Arrhythmogenic right ventricular cardiomyopathy in recipients on heart transplant waiting list

Aim. To determine the clinical features of arrhythmogenic right ventricular dysplasia (ARVD) in recipients on heart transplant waiting list (WL) and after a heart transplantation (HTx).

Material and methods. From January 2010 to December 2018, we included 192 recipients in heart transplant waiting list (HTx WL) on behalf of Almazov National Medical Research Center. ARVD was diagnosed in 4 subjects (F Marcus et al. criteria, 2010). All 4 patients (female, mean age 46,5 years-old (16-54-year-old)) underwent HTx. Prior to HTx, arrhythmias (atrial fibrillation, atrial flutter) were diagnosed in 3 recipients. In patient №2, pacemaker in VVI mode was implanted due to sick sinus syndrome (SSS) and tachycardia-bradycardia syndrome and others underwent ICD implantation.

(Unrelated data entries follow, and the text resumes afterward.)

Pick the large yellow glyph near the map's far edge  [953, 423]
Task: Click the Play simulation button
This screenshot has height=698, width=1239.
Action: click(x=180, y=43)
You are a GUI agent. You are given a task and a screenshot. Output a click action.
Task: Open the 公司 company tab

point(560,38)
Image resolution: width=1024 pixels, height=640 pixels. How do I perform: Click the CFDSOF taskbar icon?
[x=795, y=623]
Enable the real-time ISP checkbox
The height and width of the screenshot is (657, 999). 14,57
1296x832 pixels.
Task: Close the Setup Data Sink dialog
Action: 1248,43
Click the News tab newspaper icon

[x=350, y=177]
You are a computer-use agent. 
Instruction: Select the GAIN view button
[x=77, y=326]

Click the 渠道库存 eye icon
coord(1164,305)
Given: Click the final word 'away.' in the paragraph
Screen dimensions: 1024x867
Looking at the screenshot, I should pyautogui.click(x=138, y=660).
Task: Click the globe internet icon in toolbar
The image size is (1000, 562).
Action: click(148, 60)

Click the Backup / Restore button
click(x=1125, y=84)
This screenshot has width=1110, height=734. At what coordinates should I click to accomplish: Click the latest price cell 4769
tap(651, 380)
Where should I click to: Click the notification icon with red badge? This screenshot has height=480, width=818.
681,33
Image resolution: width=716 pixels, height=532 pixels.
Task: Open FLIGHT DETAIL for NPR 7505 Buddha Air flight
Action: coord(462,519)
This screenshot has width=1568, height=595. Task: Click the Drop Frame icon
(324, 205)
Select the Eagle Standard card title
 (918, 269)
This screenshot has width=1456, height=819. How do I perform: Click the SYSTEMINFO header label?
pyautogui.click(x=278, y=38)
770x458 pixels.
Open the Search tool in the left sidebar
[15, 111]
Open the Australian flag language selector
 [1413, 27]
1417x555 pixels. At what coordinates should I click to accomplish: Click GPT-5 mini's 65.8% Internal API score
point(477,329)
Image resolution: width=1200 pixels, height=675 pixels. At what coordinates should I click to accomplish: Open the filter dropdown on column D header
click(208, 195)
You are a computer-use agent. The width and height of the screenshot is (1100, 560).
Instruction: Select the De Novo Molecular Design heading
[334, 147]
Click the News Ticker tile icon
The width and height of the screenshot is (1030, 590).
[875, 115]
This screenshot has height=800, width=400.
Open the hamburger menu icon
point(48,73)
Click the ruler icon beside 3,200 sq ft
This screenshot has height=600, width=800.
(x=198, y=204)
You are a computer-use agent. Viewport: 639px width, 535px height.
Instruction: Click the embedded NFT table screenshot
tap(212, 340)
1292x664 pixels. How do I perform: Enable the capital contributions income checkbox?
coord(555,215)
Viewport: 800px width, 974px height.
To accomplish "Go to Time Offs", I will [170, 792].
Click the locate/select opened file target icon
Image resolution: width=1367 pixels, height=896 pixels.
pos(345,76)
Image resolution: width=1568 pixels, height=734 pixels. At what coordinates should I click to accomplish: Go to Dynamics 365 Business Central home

Results. Survival after HTx was 30,9 (3,9-46,2) months. All recipients were treated with triple-drug immunosuppressive therapy (calcineurin inhibitors, mycophenolic acid, steroids) and induction with Basiliximab. All patients experienced high sensitivity to immunosuppressive therapy (agranulocytosis), and therefore a colony-stimulating factor was administered to all of them. After immunosuppression reduction (Tacrolimus plus Methylprednisolone) agranulocytosis did not recur.

Conclusion. ARVD is a rare disease in the structure of end-stage heart failure in recipients in HTx WL. An examination of this pathology is necessary to manage patients on-time with surgical treatment (ICD, HTx). According to our results, causal variants in desmosome genes were determined in 1 from 4 patients and simultaneous presence of two unique genetic variants in the RKR2 gene were found in one. A special feature of post-HTx management was the development of agranulocytosis, which once again underlines the need for a personalized approach to the selection of the immunosuppressive therapy.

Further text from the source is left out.